Ce jour-là, j’ai remarqué qu’Amadou parlait avec un enthousiasme particulier. Bien sûr, cela était lié à son inscription à l’université, qui lui tenait beaucoup à cœur. Je lui ai dit : « Mon fils, tu es vraiment content aujourd’hui ». La conversation a été de courte durée. Il m’a dit : « Maman, je dois te laisser. Au revoir, on va se parler bientôt ». J’ai voulu prolonger l’échange, mais il m’a répondu : « Maman, après ».

Je me rappelle que lorsque j’ai raccroché le téléphone, j’ai ressenti quelque chose que je n’ai réellement compris qu’après sa mort.

Quand nous avons mis fin à l’appel, un profond regret m’a traversée. Je me suis dit dans mon cœur : pourquoi as-tu raccroché ? Tu voulais entendre ton fils, tu l’as enfin eu au téléphone, et vous n’avez pas beaucoup parlé. J’aurais dû le retenir, continuer la conversation. Je me suis alors promis de l’appeler le lendemain. Cet appel n’a jamais eu lieu.

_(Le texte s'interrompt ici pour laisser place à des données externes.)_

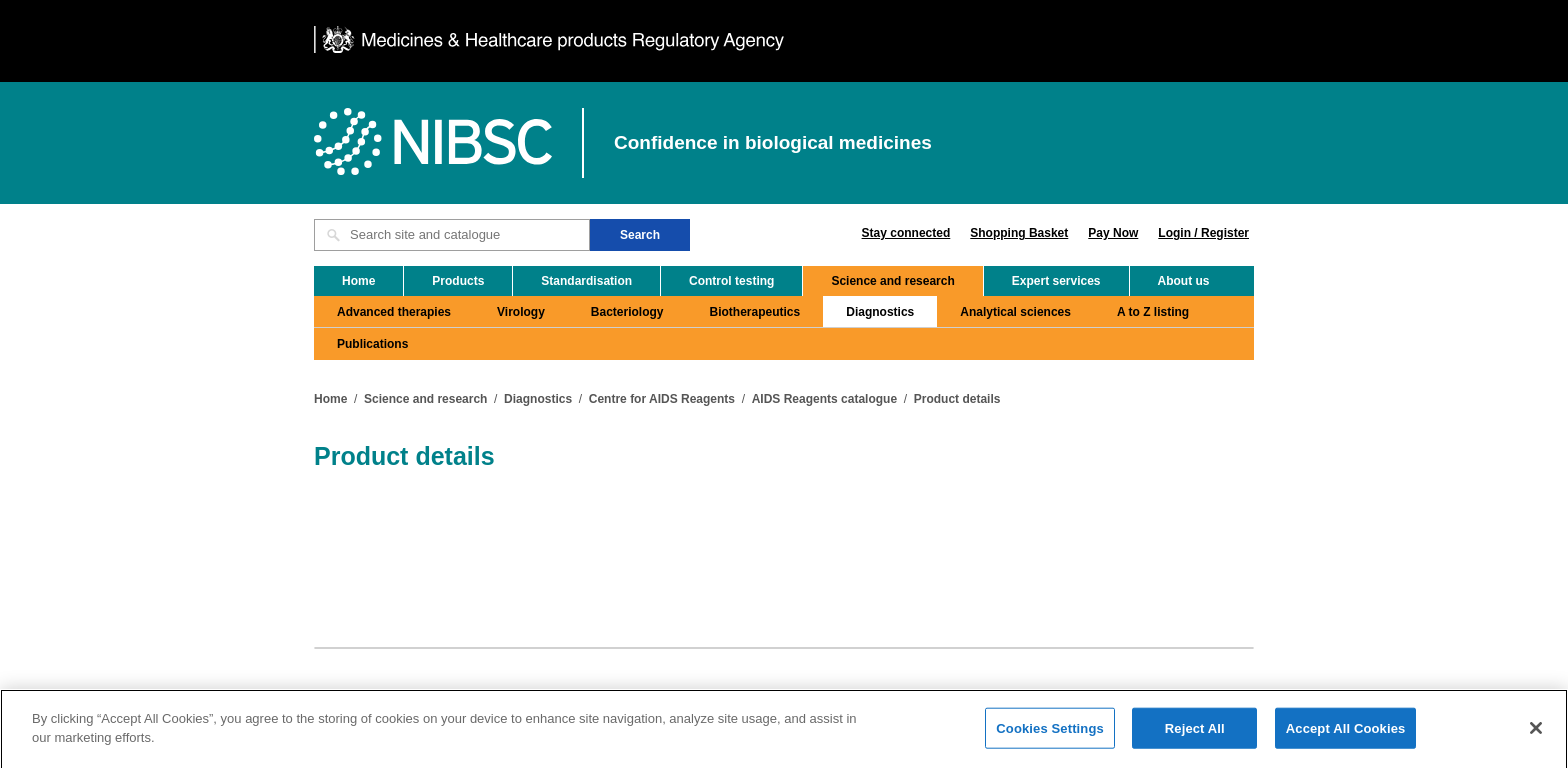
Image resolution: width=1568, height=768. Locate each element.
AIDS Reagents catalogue (824, 399)
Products (458, 281)
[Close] (1536, 735)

Ce jour-là, j’ai tenu longtemps le téléphone dans mes mains, en me demandant pourquoi je l’avais laissé partir. C’était la dernière fois que j’entendais la voix d’Amadou Diallo. C’est seulement à l’annonce de son décès que j’ai compris que cet appel ressemblait à une sorte d’adieu. Nous n’avons pas dit grand-chose, alors que d’habitude nous parlions longuement.

Amadou est parti aux États-Unis en 1996, à l’âge de 20 ans. Il a été assassiné en 1999, à seulement 23 ans.

Un autre signe m’a marquée avant son départ. Il était revenu d’Asie pour voyager de Conakry vers les États-Unis. Juste après son 20ᵉ anniversaire, ses tantes lui ont organisé une grande fête surprise à l’occasion de son départ. Toute la famille était réunie : tantes, oncles et grands-parents. C’était comme un adieu à la famille, même si nous ne le savions pas encore. Amadou était très heureux.

Il avait dit à ma mère : « Grand-mère, je vais aux États-Unis, mais je pars pour tout le monde ». Ma mère lui avait répondu : « Amadou, comment peux-tu partir pour tout le monde ? » Il avait insisté : ce voyage, c’était pour tout le monde.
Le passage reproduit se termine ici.